Task to carry out:
The lines below starting at the line containing "Viewport: 1372px width, 876px height." and ending at the line containing "Open the in-call chat panel" are to be repeated exactly, with both ends kept and nothing else added.

Data shown:

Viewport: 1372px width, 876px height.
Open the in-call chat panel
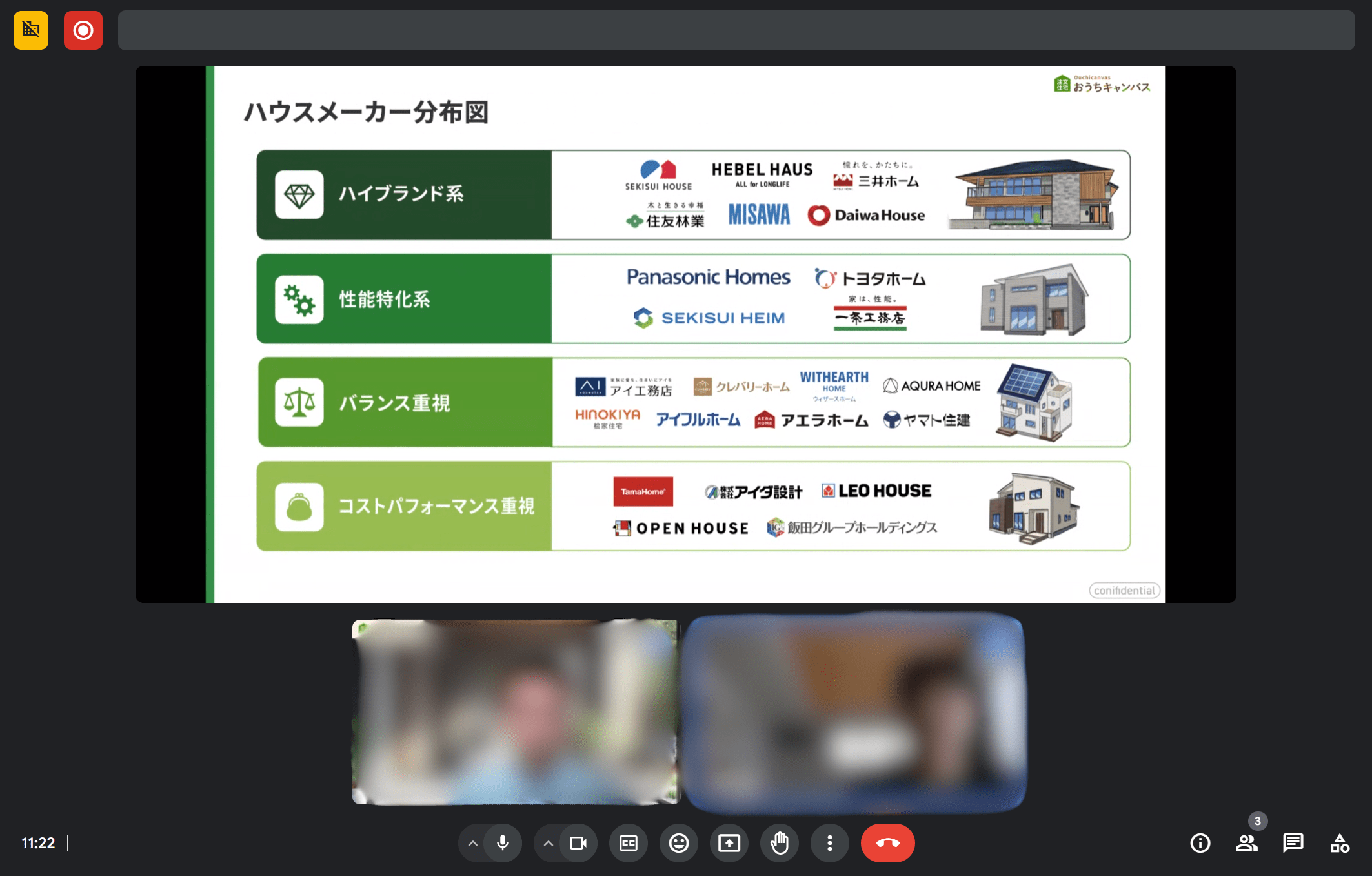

---

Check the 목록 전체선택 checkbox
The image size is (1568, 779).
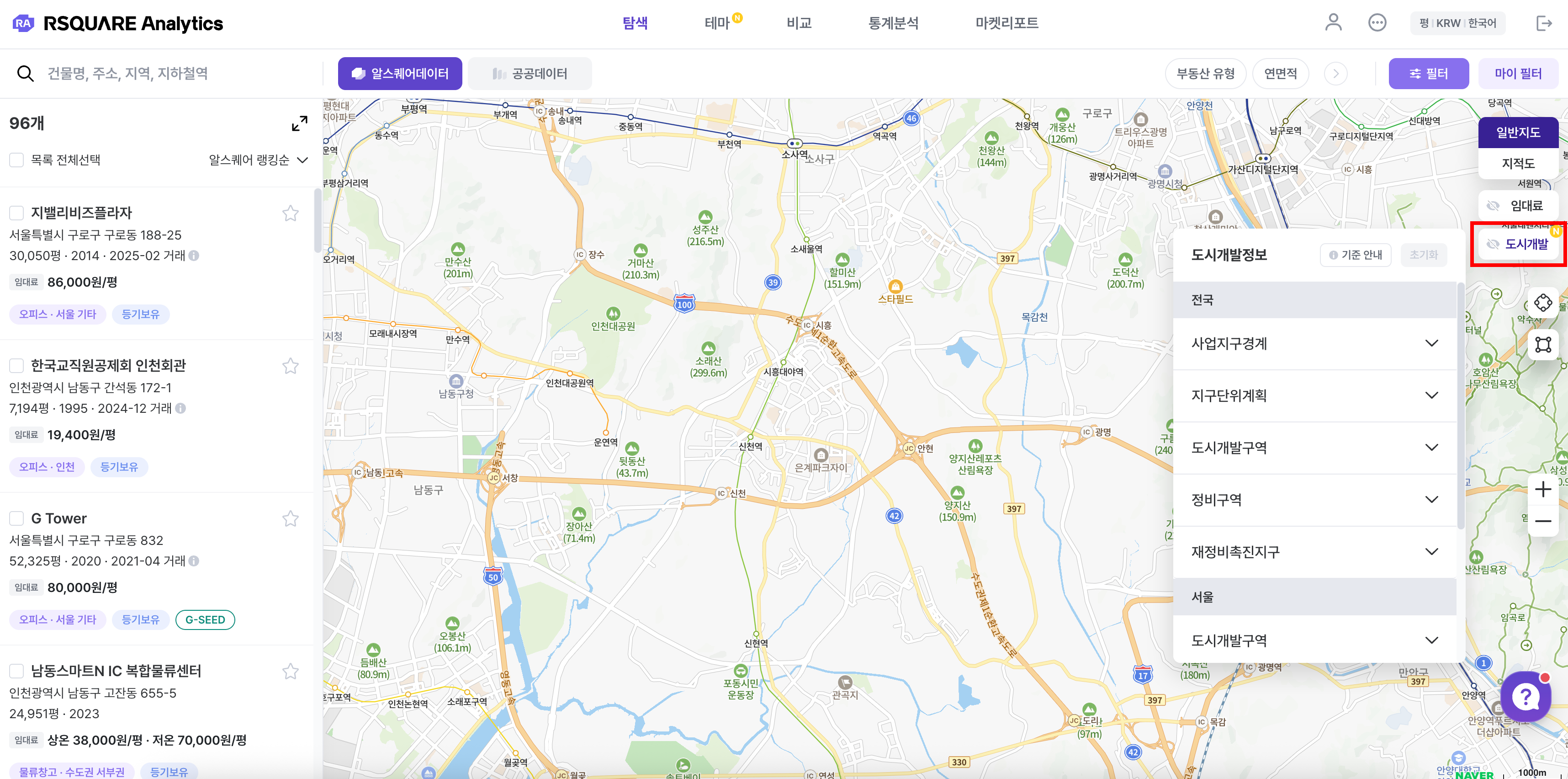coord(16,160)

Answer box:
Viewport: 1372px width, 876px height.
Open the in-call chat panel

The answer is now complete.